● **Action item**:
So that nothing is lost, restate each entry exactly as supplied.
BEGIN Exercise materials
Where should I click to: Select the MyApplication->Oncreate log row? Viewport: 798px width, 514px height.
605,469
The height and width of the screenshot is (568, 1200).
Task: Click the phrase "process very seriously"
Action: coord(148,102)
END Exercise materials
● **Solution**:
Where should I click to: Select the MyApplication->Oncreate log row? Viewport: 798px width, 514px height.
605,469
The height and width of the screenshot is (568, 1200).
Task: Click the phrase "process very seriously"
Action: coord(148,102)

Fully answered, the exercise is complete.